Aristea se detuvo. Le faltaba el aliento y tenía la impresión de que ya nadie la perseguía. El coche estaba cerca, y trató de serenarse entretanto caminaba azorada hacia él, sintiéndose observada por todo aquel con quien cruzaba su paso.
Subió al Volkswagen y arrancó a toda prisa. El motor diésel rugió y tras meter la primera marcha, salió de allí dejando una estela de miedo a su paso. Estaba nerviosa, todavía temerosa de aquellos que querían darle caza, y aceleró al coger la carretera que habría de conducirla hasta su casa, el único lugar donde podía sentirse realmente a gusto.
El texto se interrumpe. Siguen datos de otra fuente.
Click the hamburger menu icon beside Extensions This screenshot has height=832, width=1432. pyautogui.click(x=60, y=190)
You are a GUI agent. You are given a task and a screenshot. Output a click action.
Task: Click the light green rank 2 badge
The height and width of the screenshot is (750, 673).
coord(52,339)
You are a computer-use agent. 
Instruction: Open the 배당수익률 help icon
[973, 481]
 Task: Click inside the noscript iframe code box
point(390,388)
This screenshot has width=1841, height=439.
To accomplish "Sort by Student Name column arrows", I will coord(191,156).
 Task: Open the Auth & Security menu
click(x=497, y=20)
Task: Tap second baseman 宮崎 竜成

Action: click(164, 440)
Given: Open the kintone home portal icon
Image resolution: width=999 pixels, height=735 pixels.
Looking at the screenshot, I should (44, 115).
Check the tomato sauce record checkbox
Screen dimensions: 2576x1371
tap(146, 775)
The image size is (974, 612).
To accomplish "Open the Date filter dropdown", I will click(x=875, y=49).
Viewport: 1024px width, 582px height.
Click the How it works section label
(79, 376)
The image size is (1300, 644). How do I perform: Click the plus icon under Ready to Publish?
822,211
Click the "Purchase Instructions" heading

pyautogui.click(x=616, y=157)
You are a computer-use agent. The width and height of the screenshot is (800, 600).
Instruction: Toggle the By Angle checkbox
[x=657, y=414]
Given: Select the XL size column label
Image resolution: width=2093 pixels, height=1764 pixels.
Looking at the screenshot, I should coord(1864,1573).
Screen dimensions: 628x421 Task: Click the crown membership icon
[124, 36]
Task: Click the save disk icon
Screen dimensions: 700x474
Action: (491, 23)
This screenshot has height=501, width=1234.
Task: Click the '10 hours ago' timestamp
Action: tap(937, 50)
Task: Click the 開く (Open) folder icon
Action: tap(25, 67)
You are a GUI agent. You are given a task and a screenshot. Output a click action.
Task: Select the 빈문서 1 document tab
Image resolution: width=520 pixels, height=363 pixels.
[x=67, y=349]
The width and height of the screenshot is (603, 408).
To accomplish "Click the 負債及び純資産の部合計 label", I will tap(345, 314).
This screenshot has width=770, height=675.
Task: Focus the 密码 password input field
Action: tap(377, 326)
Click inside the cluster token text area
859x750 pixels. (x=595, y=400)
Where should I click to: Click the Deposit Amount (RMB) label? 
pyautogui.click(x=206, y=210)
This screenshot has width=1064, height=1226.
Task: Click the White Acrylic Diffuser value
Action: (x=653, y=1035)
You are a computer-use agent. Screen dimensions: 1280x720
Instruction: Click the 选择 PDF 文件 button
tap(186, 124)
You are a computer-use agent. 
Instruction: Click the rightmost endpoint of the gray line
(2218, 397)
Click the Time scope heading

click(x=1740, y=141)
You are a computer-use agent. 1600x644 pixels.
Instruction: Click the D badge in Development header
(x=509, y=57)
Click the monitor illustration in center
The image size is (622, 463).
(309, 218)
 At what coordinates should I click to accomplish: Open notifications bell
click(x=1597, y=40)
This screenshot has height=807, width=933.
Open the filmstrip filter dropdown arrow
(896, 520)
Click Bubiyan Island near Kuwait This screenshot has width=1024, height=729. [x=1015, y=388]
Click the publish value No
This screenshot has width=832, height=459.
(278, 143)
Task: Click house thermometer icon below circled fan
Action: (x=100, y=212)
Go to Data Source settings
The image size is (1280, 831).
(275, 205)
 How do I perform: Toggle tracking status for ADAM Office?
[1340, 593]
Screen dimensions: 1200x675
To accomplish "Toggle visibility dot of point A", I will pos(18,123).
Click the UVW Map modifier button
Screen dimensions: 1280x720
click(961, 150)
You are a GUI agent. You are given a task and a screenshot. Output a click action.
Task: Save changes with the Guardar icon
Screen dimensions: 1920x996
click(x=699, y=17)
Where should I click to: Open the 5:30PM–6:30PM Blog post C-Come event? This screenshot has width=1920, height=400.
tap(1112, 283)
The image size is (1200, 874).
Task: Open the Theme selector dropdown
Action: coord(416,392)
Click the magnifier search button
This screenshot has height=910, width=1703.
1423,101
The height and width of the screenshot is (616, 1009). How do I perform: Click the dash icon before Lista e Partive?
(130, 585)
Los árboles eran testigos de su paso, meciéndose con el viento a ambos lados de la vía. Y la grava suelta del asfalto, maltratado por los años, hacía que las ruedas patinasen ligeramente en cada curva, tal era la velocidad que ella imprimía al acelerador del coche.
El sol se colaba entre las ramas quejumbrosas provocando un espeluznante efecto de luz, unos rayos luminosos que se filtraban a duras penas entre la frondosidad de las copas, alumbrando trechos aleatorios de carretera y dotando a esta de un aspecto fantasmagórico a pesar de que era totalmente de día.
El vehículo escapó de este juego de luces y sombras para internarse en un camino particular, más despejado en las alturas, pero cubierto de maleza y sin asfaltar. Pronto, Aristea avistó las puertas de su hogar y pudo respirar tranquila.
Detuvo el coche y entró a la casa como llevada por el demonio, tal era su estado de ánimo. Anduvo a través del pasillo hasta el comedor, y allí dio de bruces con el baúl, aquel baúl repleto de muñecas de porcelana inertes, de tez pálida y blanca como la misma muerte, que como si aguardasen su llegada le ofrecían su mejor sonrisa forzada, toda ella hecha de colorete y artificialidad.
Empujó el baúl con fuerza y las cabezas de las muñecas golpearon unas con otras en un sonido sordo. Arrastró el pesado arcón aún más, y a medida que lo hacía se descubrían unas líneas en el suelo, marcas del ir y venir de aquel robusto mueble de madera. Al fin, cuando hubo empujado lo suficiente para ver el secreto que allí se escondía, cesó sus esfuerzos y se permitió un pequeño receso para respirar.
Caminó entonces a su habitación, y de un pequeño cajón extrajo unas medias marrones, algo desgastadas por el uso. Volvió sobre sus pasos poniéndoselas en la cabeza, y se plantó una vez más frente al baúl y su secreto descubierto. El reflejo, en una de las ventanas, de su rostro guarecido tras aquella malla, le resultó desconocido, como si nunca hubiese visto a aquel que se escondía tras ellas.
Una vez más miró aquello que se descubría bajo el arcón. Allí guardaba sus juguetes rotos, los únicos que querían jugar con ella.